● **Assignment**
Could you copy the records below exactly, leaving out any pictures?
[[ Data for the task open ]]
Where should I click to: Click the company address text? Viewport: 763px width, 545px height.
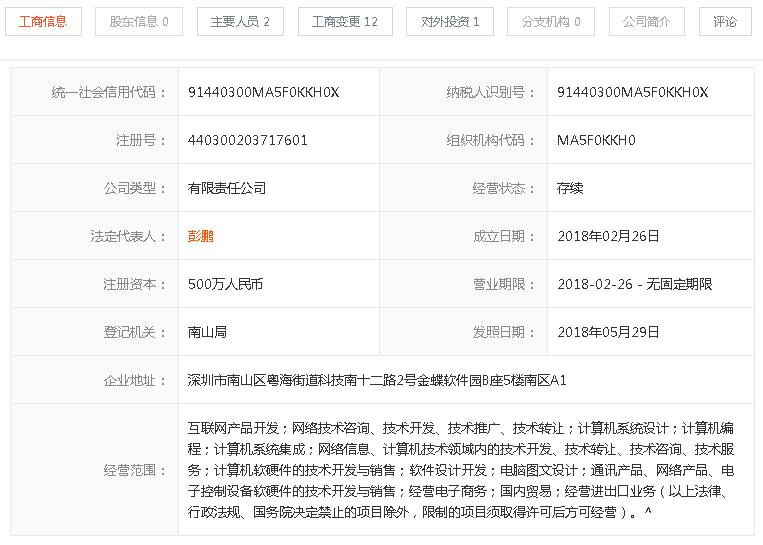(377, 380)
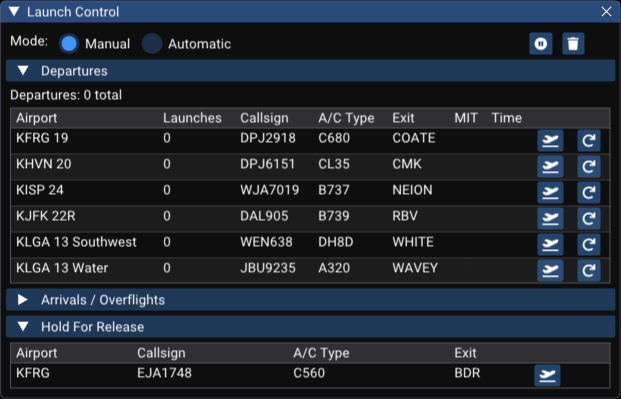Refresh the KJFK 22R departure DAL905
Image resolution: width=621 pixels, height=399 pixels.
(589, 218)
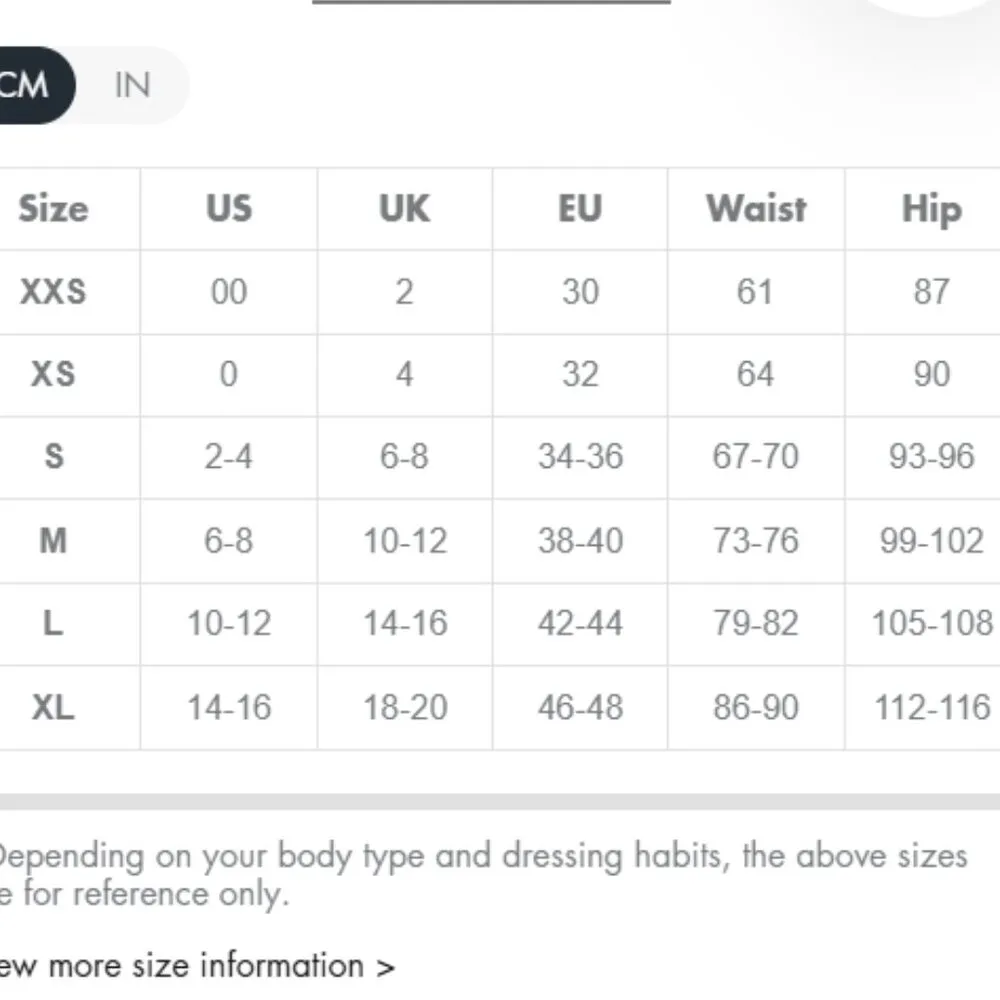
[[ Data for the task closed ]]
● **Exercise solution**
Where should I click to: Click the company address text? Viewport: 763px width, 545px height.
(377, 380)
Refresh the KJFK 22R departure DAL905
Image resolution: width=621 pixels, height=399 pixels.
(589, 218)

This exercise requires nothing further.